Extract to read:
++++++

Categorized | Using Nature

Eating your Pet?


This is going to be controversial, but whatever. I’m writing this in Remembrance of those who have gone before me, whether in war, of even as my ancestors who have gone through horrible moments to make my life possible

I’ve asked myself this question and contemplating the balances for years.

To be self-sufficient, food wise, I thought I should discover how to survive out of the bush in the snowy cold winters of the north. All there really is sticking up out of the snow are a few leafless twigs and barren trees. I could do the following things:

1. Scrape at the inner bark of a tree for sap - if I could get a big enough chunk cut out of one with an axe.

2. I could boil twigs as well as the plant isn’t poisonous. This would be a bitter drink! Even a dead cattail wouldn’t be any delight.

3. I could melt snow for water. It takes a startlingly large pile of snow to make enough water to get by.

4. I could dig snow away and scratch dead grass off of the ground to eat. The energy used to dig would soon become more than that gained from the small amount harvested.

++++++

Stored data:
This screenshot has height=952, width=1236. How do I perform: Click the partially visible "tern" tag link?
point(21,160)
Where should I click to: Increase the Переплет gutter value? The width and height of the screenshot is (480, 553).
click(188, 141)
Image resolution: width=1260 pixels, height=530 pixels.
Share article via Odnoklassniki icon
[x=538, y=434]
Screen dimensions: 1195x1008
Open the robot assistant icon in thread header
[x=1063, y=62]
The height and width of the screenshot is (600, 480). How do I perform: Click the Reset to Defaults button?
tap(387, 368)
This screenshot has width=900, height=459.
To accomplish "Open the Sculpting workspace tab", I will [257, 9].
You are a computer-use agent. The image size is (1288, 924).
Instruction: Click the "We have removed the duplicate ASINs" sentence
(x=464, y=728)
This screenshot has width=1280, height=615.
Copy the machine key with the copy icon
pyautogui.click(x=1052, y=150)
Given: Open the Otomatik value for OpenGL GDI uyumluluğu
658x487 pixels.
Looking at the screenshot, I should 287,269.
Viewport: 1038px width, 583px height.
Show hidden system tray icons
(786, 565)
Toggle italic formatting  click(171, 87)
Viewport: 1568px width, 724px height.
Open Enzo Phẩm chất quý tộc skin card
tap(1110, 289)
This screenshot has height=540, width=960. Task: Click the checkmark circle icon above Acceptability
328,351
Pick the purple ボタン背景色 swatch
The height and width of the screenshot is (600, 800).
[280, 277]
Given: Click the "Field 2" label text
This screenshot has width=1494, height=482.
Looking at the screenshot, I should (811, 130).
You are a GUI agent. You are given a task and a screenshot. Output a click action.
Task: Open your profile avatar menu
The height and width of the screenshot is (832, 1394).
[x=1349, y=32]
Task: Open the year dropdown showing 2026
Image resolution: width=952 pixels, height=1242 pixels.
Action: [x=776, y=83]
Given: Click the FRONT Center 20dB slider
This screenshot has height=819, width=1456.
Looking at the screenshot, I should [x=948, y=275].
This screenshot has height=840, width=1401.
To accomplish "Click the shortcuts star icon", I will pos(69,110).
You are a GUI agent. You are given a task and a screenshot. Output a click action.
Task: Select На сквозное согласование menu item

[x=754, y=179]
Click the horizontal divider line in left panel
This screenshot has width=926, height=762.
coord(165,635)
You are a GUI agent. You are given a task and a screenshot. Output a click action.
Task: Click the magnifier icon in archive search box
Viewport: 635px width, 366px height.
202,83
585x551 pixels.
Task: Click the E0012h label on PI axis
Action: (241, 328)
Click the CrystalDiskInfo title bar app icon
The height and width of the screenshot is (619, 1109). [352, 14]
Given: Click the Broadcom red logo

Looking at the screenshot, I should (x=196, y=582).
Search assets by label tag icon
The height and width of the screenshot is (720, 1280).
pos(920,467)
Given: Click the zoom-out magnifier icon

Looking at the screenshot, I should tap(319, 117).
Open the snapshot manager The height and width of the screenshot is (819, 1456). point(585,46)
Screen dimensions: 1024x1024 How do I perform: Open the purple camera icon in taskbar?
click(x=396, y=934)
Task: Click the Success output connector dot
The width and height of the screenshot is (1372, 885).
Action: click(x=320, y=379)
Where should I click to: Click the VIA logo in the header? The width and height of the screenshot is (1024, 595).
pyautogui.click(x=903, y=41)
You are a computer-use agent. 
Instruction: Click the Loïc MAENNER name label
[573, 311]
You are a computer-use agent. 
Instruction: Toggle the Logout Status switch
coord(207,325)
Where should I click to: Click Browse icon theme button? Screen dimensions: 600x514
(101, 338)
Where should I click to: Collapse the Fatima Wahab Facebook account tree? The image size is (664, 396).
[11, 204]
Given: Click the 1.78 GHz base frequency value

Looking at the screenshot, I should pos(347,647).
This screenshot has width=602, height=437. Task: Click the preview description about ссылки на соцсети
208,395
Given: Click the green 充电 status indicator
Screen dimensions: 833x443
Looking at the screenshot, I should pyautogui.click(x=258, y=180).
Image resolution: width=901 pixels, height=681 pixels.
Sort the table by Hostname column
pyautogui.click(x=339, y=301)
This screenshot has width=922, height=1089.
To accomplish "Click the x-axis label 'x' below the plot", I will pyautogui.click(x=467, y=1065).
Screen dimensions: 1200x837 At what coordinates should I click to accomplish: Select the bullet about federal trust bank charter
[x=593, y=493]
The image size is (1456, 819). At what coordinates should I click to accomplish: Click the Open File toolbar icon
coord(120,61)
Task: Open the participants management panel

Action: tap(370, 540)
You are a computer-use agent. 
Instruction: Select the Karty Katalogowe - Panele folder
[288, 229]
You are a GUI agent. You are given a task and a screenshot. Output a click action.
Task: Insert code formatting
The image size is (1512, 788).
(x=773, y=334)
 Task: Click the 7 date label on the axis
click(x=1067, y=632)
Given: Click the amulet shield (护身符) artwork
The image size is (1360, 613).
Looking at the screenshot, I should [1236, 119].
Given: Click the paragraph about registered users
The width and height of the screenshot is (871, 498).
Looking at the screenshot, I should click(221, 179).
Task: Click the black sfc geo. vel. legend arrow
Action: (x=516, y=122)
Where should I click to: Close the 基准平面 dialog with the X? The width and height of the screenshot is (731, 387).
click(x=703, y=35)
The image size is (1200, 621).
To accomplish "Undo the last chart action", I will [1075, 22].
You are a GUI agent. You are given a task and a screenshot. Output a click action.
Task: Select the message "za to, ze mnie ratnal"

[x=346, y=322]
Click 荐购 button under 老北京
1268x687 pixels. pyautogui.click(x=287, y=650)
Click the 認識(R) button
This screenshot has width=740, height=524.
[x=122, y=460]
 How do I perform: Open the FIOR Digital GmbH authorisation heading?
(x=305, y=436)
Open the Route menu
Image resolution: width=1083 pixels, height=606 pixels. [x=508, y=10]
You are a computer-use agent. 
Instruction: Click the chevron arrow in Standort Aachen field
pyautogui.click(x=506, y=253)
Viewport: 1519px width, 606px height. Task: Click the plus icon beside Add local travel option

++++++

Task goal:
In the winter survival post, copy the stretch from "3. I could melt" through "small amount harvested.", swapping "dead grass" for "dry grass". The records above come from a different source than the text.

Reply:
3. I could melt snow for water. It takes a startlingly large pile of snow to make enough water to get by.

4. I could dig snow away and scratch dry grass off of the ground to eat. The energy used to dig would soon become more than that gained from the small amount harvested.